On that sunny Brighton afternoon, Rachael roller-skated to a friend’s house on the Whitehawk Estate to ask her to play.

‘I was wearing my brand-new Rupert Bear jumper that Mum had just bought me,’ she recalls. ‘I was very proud of it.’

But her friend wasn’t in and as Rachael skated home she lost control and hit a wall, bumping her head. ‘My dad’s ex-Army and a great believer in getting on with things. He gave me a pound for sweets and told me to go round the block and clear my head.

‘My poor lovely dad still blames himself for what happened . . . but he was planting pansies in the front garden, so he wasn’t far away.

‘I skated to the shop but it was shut. Then I forgot the way home — we’d only moved there three weeks before — so I asked someone for directions.’

Fatefully, the person she asked was Russell Bishop. The petty criminal, then aged 23, was leaning over the boot of his red Ford Cortina. While she knew not to talk to strangers normally, Rachael says: ‘He had a moustache like Dad and was working on his car, and my dad was a car mechanic, so it didn’t occur to me that he was a danger.

‘It happened really fast. He swooped me up and dumped me in the boot. I didn’t have time to think or run.’

Bishop drove off at speed, and Rachael kept an astonishingly level head for such a young child.

‘I’m my father’s daughter, I’ve always been a logical, practical person. I undid my roller boots and took them off so I could do a runner when he opened the boot.
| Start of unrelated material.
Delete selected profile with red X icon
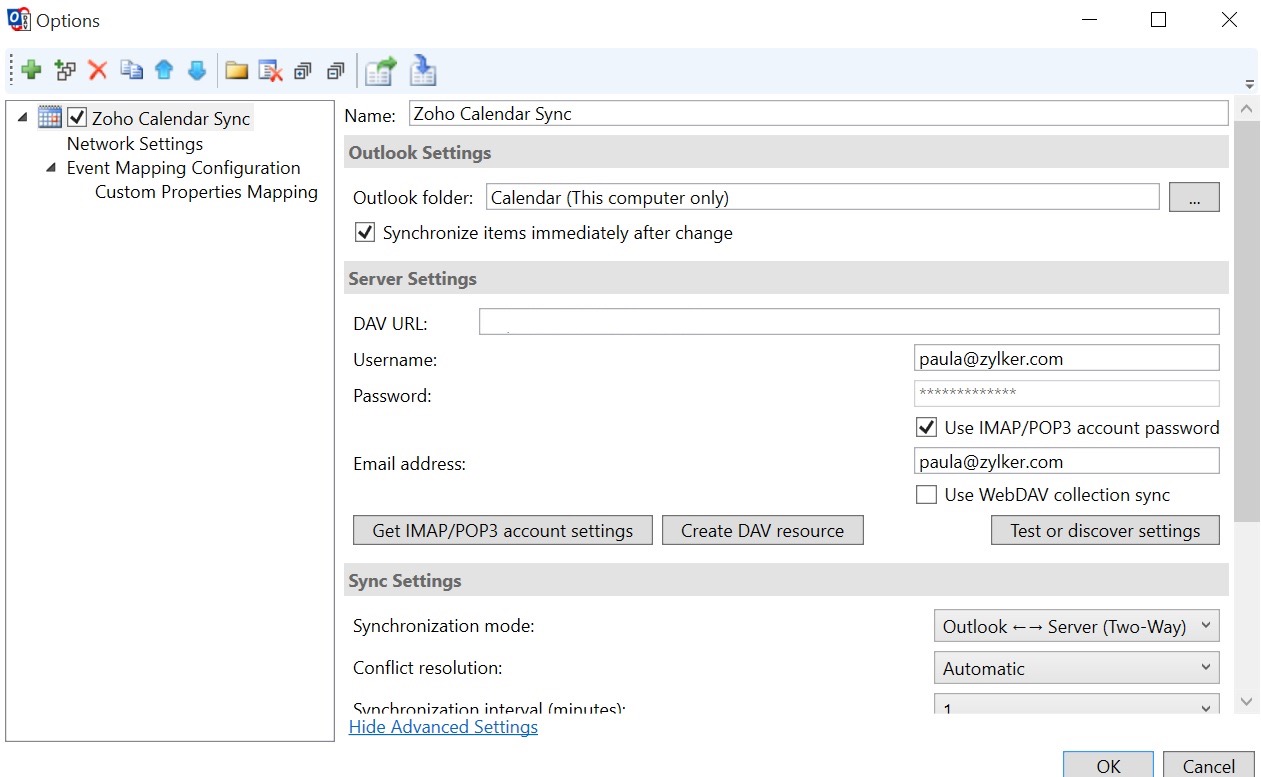This screenshot has width=1261, height=777. pos(98,70)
‘I felt around and I found a pen, and a hole in the bonnet lid, and I poked it through and wiggled it and hoped someone might see it. I also screamed but he yelled at me to “shut it” or he’d kill me.

‘I said: “I can give you money: I’ve got a pound.”’

She also found a hammer and ‘banged hard against the lid’. Later, the indents she’d made formed part of the prosecution’s evidence.

The car stopped at Devil’s Dyke, an isolated beauty spot to the north of Hove, near Brighton.

In 1990, the court was told that Bishop strangled Rachael then sexually assaulted her, the oxygen deprivation wiping her memory of what he had done to her. In fact, as Rachael reveals today, she recalled everything — every detail is ‘burned into her brain’.

‘I always knew that he’d raped me and tried to kill me. I just never talked about it . . . I didn’t want to upset Mum and Dad.’

She remembers Bishop lifting her out of the boot and putting her on the back seat. ‘That’s where the rape happened’.

‘He stripped me of my clothes. He made me do a sex act on him. Then he penetrated me somehow. I didn’t know what sex was, or what the “R” word meant — I just kept asking him to stop because he was hurting me.

‘After, I found blood on me and asked if it was his or mine.